The best supplier relationships evolve into partnerships over time. Strategies for building strong partnerships: (1) consistent orders (reliable volume, not sporadic), (2) clear communication (share forecasts, product plans, market feedback), (3) fair dealings (respect agreed terms, don’t always demand discounts), (4) long-term commitment (multi-year agreements with price stability), (5) collaborative problem-solving (when issues arise, solve them together, not adversarially). Suppliers treat reliable partners differently than transaction-based buyers — partners get priority during capacity constraints, preferential pricing as volumes grow, and access to innovations. A brand that builds a strong supplier partnership enjoys stability, innovation, and better economics compared to brands that constantly switch suppliers for marginal cost savings.

Supplier Transition and Change Management

Sometimes brand growth or operational needs require changing suppliers. Transition best practices: (1) plan transition well in advance (don’t switch mid-season or before critical launch), (2) communicate timeline to current supplier (give notice, prepare for transition), (3) validate new supplier with trial run (order small quantities before full commitment), (4) have overlapping inventory (don’t completely deplete current supplier stock before new supplier delivers), (5) train new supplier (provide detailed specifications, design files, quality standards), (6) monitor quality closely during transition (catch issues early before they scale). A poorly managed supplier transition can disrupt supply chains and delay product launches. A well-planned transition (4–6 months advance planning) minimizes risk and ensures continuity.

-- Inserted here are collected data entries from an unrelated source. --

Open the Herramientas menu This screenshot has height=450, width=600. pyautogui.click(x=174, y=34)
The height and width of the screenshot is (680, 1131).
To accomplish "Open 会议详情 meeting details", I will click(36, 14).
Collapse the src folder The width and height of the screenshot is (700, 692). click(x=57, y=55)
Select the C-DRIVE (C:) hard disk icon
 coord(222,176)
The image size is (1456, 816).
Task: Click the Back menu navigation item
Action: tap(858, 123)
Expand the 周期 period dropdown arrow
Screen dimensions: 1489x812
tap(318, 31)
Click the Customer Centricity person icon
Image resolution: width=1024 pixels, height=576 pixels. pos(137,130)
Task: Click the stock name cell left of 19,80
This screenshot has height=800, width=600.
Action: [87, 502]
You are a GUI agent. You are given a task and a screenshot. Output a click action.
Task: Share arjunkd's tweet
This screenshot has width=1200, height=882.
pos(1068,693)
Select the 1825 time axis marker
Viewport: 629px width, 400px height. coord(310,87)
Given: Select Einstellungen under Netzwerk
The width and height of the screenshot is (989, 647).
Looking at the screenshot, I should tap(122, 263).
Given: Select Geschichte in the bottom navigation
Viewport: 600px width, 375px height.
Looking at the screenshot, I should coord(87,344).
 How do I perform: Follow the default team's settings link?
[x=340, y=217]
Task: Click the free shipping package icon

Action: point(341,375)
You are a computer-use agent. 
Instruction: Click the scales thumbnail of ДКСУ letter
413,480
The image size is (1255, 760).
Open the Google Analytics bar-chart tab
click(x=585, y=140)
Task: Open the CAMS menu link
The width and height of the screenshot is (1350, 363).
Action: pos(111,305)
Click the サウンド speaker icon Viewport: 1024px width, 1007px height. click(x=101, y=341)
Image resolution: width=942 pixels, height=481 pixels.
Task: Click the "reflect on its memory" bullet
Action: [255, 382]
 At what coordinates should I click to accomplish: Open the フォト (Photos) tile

Supplier Collaboration in Product Development

The best packaging outcomes come from collaborative supplier relationships that include supplier input in design phases. Experienced packaging suppliers know: material limitations, production constraints, cost optimization opportunities, regulatory requirements. Brands that involve suppliers early in design process see: faster design-to-production timelines (avoid redesigns due to production issues), better cost optimization (suppliers suggest materials or processes that reduce cost without compromising quality), fewer production surprises (supplier flags potential issues before production). A collaborative approach means sharing design rationale and brand strategy with suppliers, trusting their expertise, and being open to suggestions. A brand that treats suppliers as partners (not vendors) benefits from supplier innovation and commitment to project success.

Scaling Supply Chains and Managing Growth

As brands scale (£100k → £1M+ revenue), supply chain complexity increases. Growth-stage challenges: (1) existing supplier capacity becomes bottleneck (manufacturer can’t handle 10x volume growth), (2) cost structure changes (higher volumes justify different materials or processes), (3) quality becomes more complex (faster production volumes create more quality variability), (4) regulatory requirements evolve (certification for export markets, new material regulations). Successful scaling requires: (1) planning supply chain 6–12 months ahead of growth projections, (2) qualifying backup suppliers early (don’t wait until crisis to find alternatives), (3) investing in quality systems (inspection, testing, documentation as volumes grow), (4) regular supplier reviews and relationship management. Brands that plan supply chain growth systematically avoid the common scenario where success creates supply chain failure due to supplier constraints.

Innovation Partnerships Between Brands and Packaging Suppliers

Packaging innovation partnerships between brands and suppliers create competitive advantage. Some suppliers offer innovation programs where brands pilot emerging materials (compostable alternatives, bio-based plastics, mycelium leather) at subsidized costs in exchange for feedback and case studies. Brands participating in supplier innovation programs gain access to cutting-edge materials before widespread availability, allowing first-mover advantage. This partnership approach aligns supplier innovation with real market demand and creates mutually beneficial outcomes. Successful innovation partnerships can lead to patent opportunities and licensing revenue for pioneering brands.